Intelligence of Specificity in Compliments

 

Joe Karasin, owner at Karasin, PPC

Compliments in the workplace — many people don’t believe they are as present, plentiful and meaningful as is needed and wanted.

This conversation will discuss the importance of compliments, what a workplace culture high in them looks like and what happens in a place where they are deficient. It will also touch non what makes compliments meaningful in the minds of the receiver, what gets communicated and finally, a practice to consider implementing if you’re not already doing it.

“Appreciation is about who someone is and recognition is about what someone has done. The key difference is that appreciation is a way to show gratitude for a person's value, whereas recognition is showing gratitude for their actions,” according to Sendero Consulting.

Both appreciation and recognition require paying attention, noticing and highly perceptive observations. They also require the commitment to communicating the positives that are witnessed and experienced.

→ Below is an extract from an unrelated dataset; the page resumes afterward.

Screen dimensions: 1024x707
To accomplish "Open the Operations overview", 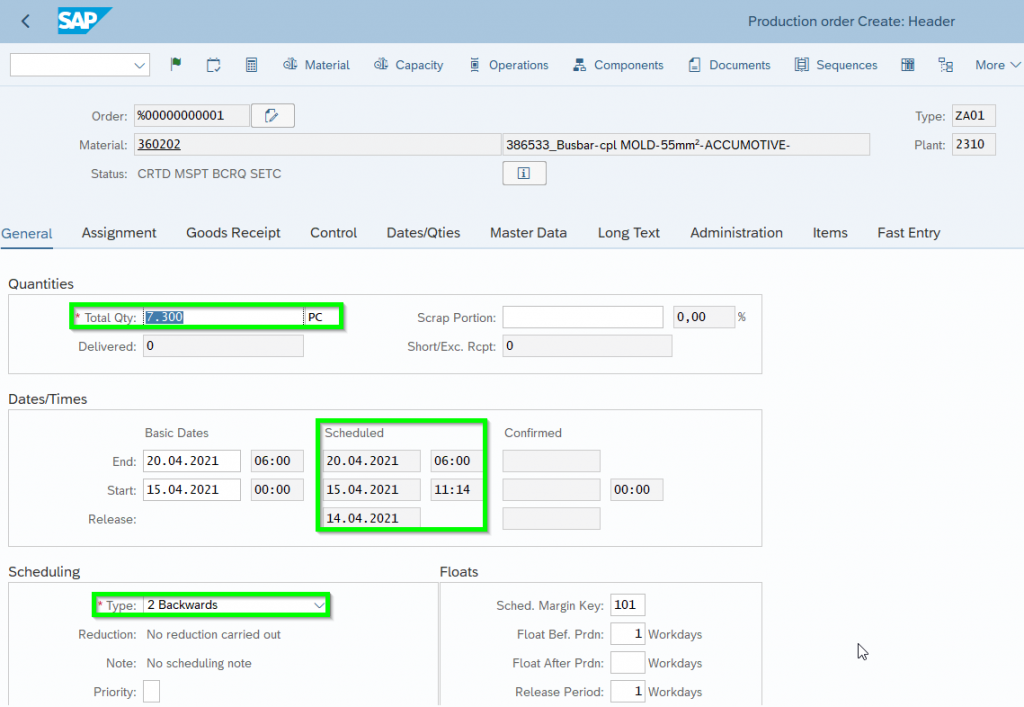I will 508,65.
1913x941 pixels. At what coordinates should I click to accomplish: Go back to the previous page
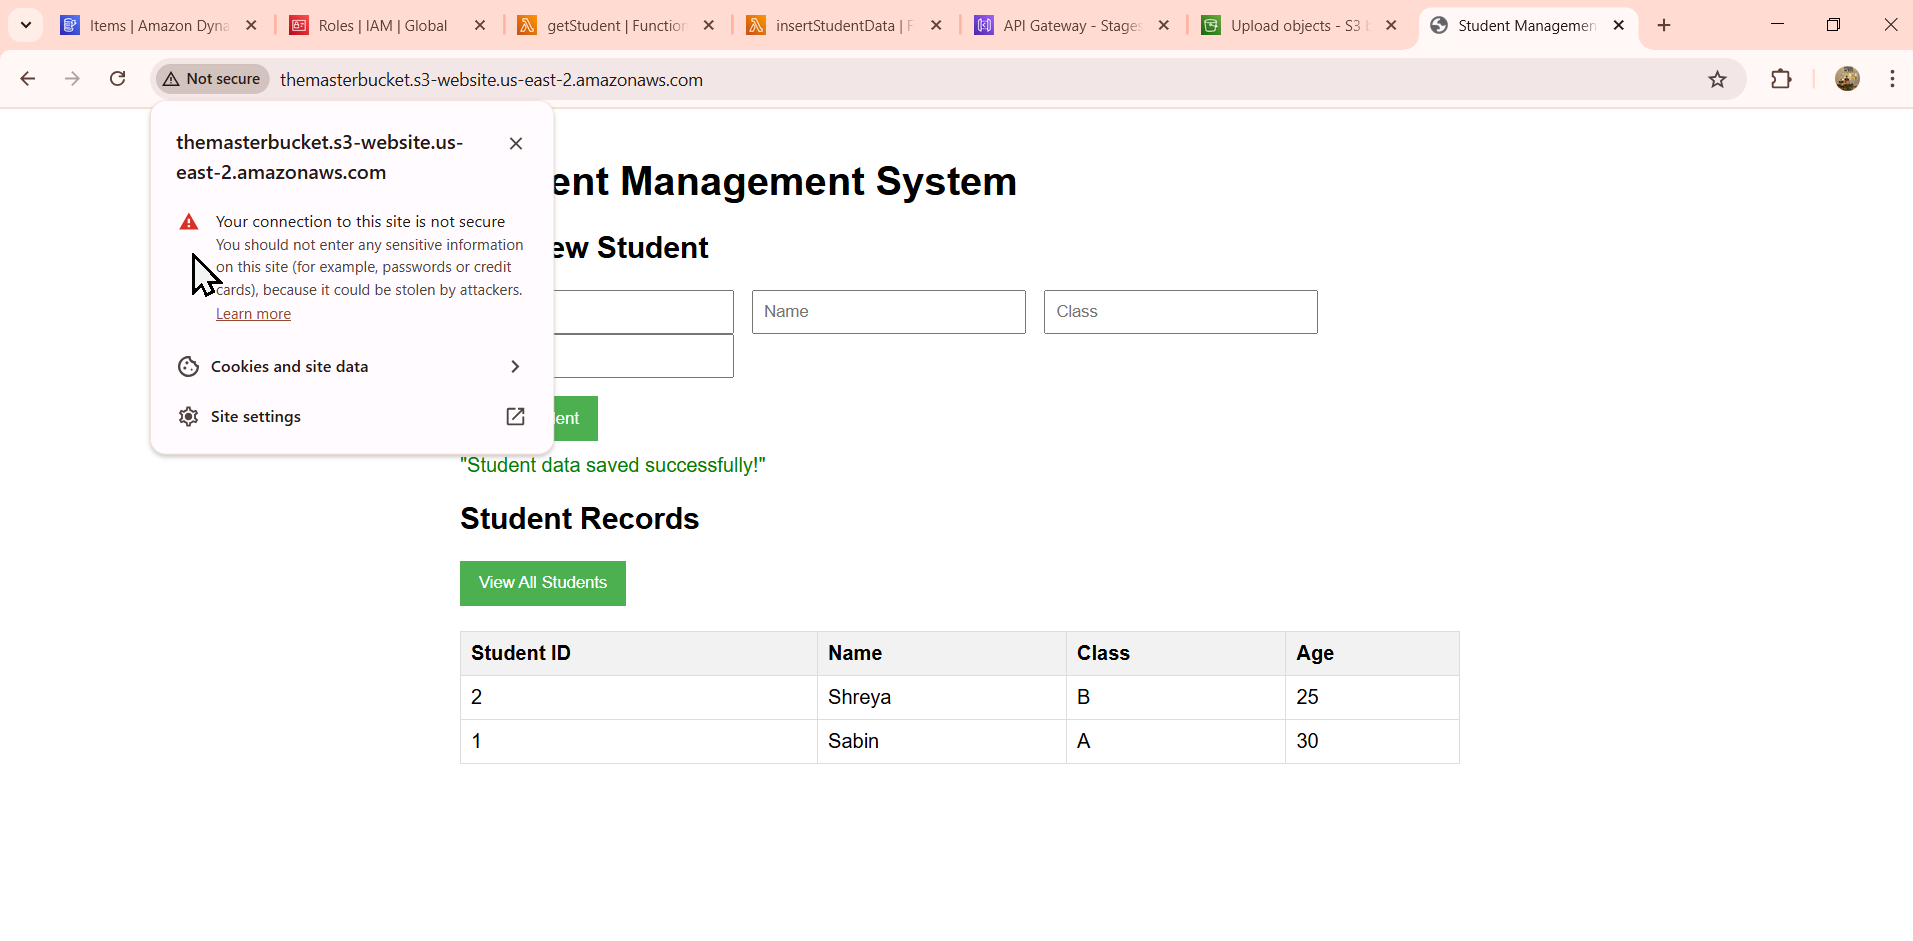(x=28, y=79)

“Compliments that come from a place of sincere observation by a colleague or superior are very important,” says Joe Karasin, owner at Karasin, PPC.

“In my previous role as a CMO, I was aware of this and strived to take note not only of the work my direct reports were doing but also the characteristics and traits they possessed — and to point that out to them.”

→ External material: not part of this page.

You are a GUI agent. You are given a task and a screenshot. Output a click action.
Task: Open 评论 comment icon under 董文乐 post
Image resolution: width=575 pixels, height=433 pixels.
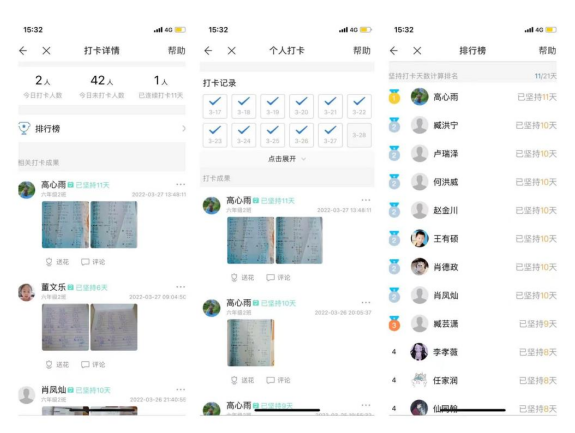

Specifics make a difference when communicating appreciation and recognition.

It was more than simply ‘great work on that video project’ but ‘you have such good instincts for what makes a clear and impactful message and it really showed in the video project,’” Karsin says. “From my experience being complimented, it was always great to hear positive feedback but it was extra-special to hear the feedback that clearly took more than the outcome into consideration.”

He provides an example of a particular compliment that was more than a “thank you.” Once, my former CEO said to me, “I didn't really understand digital marketing until I worked alongside you,” he says. “That meant a lot to me coming from such a smart and accomplished person.”

Where compliments freely and frequently flow, a marked difference is seen.

“What I have noticed over the years has been the high-appreciation cultures tend to have lower turnover rates,” Karasin says. “It sounds counterintuitive that great pay and benefits aren't enough, but to receive the deeply considered compliments of others means a lot to team members.”

Meaningful compliments bring extra value to relationships.

“A meaningful compliment is somewhat subjective to the one receiving it and the one giving it. For example, there are some that see a lot of meaning in a short and general compliment coming from a team leader, but less meaning coming from a colleague at the same level,” Karasin says.

“From my experience, the most meaningful compliments come from a deep understanding of the person you are complimenting. Empathy is a skill in business, and it takes true empathy to give a truly meaningful compliment,” he adds.

Compliments convey more than what is being communicated, Karasin says.

“Emotionally, there are so many benefits. I remember one of my direct reports saying to me ‘I feel really heard and seen thanks to you,’ and that showed me how important it was to not be skimpy with compliments and praise,” he says.

“So I started putting a compliment into each meeting we had with team members, and I received a lot of positive feedback from doing that.”